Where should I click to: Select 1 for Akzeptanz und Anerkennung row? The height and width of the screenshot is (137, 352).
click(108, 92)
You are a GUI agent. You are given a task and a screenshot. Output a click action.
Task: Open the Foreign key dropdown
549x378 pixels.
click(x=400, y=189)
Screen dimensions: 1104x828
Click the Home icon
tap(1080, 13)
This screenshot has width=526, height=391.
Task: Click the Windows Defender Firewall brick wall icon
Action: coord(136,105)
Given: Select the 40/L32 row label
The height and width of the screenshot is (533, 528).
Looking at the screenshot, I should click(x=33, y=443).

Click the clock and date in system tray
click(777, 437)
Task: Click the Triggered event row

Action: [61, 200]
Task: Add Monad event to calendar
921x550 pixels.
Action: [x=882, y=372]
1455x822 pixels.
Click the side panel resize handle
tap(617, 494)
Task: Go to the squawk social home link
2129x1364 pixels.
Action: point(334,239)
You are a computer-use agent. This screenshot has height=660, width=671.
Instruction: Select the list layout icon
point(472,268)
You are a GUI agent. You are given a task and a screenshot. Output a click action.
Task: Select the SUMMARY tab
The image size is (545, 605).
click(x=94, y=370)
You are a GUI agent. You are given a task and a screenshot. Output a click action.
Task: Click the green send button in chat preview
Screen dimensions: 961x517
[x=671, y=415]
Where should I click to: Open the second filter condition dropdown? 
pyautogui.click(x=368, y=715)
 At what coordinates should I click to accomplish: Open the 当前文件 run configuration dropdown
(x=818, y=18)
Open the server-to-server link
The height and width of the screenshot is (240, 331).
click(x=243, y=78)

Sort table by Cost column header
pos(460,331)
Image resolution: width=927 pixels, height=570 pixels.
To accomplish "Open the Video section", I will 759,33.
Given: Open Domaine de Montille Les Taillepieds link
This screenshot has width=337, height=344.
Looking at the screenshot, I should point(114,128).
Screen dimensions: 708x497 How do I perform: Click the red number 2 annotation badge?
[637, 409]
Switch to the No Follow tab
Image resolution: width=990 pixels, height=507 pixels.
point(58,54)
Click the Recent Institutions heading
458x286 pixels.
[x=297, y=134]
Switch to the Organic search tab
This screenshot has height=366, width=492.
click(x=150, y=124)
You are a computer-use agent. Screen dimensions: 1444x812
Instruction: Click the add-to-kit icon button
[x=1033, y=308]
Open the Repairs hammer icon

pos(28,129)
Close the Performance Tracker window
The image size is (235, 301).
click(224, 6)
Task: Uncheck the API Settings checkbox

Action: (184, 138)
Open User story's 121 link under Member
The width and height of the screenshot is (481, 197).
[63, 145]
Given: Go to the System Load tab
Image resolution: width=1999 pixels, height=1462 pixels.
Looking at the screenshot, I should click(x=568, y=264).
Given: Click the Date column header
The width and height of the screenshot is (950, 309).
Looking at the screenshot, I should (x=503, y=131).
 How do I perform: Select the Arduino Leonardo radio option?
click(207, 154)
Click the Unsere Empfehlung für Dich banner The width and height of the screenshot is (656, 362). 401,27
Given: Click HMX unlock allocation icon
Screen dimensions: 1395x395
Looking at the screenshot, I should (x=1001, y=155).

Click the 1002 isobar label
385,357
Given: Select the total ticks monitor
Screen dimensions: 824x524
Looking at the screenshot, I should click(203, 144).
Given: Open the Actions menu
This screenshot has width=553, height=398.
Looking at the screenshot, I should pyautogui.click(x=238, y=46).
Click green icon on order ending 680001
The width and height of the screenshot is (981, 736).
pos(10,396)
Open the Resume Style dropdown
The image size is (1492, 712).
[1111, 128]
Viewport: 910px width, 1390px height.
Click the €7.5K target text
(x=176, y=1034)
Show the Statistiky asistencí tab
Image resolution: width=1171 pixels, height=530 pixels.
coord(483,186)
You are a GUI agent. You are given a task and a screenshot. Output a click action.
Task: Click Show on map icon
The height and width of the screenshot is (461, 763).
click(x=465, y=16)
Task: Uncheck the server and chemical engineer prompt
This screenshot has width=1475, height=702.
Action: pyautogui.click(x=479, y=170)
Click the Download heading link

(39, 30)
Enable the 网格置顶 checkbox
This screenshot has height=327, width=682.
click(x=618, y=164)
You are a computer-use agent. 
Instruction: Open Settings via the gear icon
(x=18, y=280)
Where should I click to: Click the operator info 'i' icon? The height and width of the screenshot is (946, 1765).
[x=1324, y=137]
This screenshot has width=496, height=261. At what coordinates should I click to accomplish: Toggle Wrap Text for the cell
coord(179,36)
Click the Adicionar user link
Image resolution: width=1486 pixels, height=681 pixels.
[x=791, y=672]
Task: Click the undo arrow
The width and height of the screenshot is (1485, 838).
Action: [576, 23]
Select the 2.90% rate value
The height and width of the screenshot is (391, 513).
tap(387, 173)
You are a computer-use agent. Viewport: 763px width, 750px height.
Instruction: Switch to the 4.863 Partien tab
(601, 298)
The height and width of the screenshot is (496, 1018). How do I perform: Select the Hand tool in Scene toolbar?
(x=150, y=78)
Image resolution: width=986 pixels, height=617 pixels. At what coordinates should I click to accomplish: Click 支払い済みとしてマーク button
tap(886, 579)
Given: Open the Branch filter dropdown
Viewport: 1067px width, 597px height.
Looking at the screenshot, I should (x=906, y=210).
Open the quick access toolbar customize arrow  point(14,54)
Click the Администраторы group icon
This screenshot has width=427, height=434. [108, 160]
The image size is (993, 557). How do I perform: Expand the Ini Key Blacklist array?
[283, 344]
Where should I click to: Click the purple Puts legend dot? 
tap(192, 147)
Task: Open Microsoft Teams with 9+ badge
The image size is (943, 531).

## To do
Rewrite the rows from the line with "You are a computer-use agent. Screen" up to and including the line with "click(x=465, y=16)", changing "Performance Tracker" to "Activity Monitor" and leaving everything else as it is.

## Answer in full
You are a computer-use agent. Screen dimensions: 1444x812
Instruction: Click the add-to-kit icon button
[x=1033, y=308]
Open the Repairs hammer icon

pos(28,129)
Close the Activity Monitor window
The image size is (235, 301).
click(224, 6)
Task: Uncheck the API Settings checkbox

Action: (184, 138)
Open User story's 121 link under Member
The width and height of the screenshot is (481, 197).
[63, 145]
Given: Go to the System Load tab
Image resolution: width=1999 pixels, height=1462 pixels.
Looking at the screenshot, I should click(x=568, y=264).
Given: Click the Date column header
The width and height of the screenshot is (950, 309).
Looking at the screenshot, I should (x=503, y=131).
 How do I perform: Select the Arduino Leonardo radio option?
click(207, 154)
Click the Unsere Empfehlung für Dich banner The width and height of the screenshot is (656, 362). 401,27
Given: Click HMX unlock allocation icon
Screen dimensions: 1395x395
Looking at the screenshot, I should (x=1001, y=155).

Click the 1002 isobar label
385,357
Given: Select the total ticks monitor
Screen dimensions: 824x524
Looking at the screenshot, I should click(203, 144).
Given: Open the Actions menu
This screenshot has width=553, height=398.
Looking at the screenshot, I should pyautogui.click(x=238, y=46).
Click green icon on order ending 680001
The width and height of the screenshot is (981, 736).
pos(10,396)
Open the Resume Style dropdown
The image size is (1492, 712).
[1111, 128]
Viewport: 910px width, 1390px height.
Click the €7.5K target text
(x=176, y=1034)
Show the Statistiky asistencí tab
Image resolution: width=1171 pixels, height=530 pixels.
coord(483,186)
You are a GUI agent. You are given a task and a screenshot. Output a click action.
Task: Click Show on map icon
The height and width of the screenshot is (461, 763).
click(x=465, y=16)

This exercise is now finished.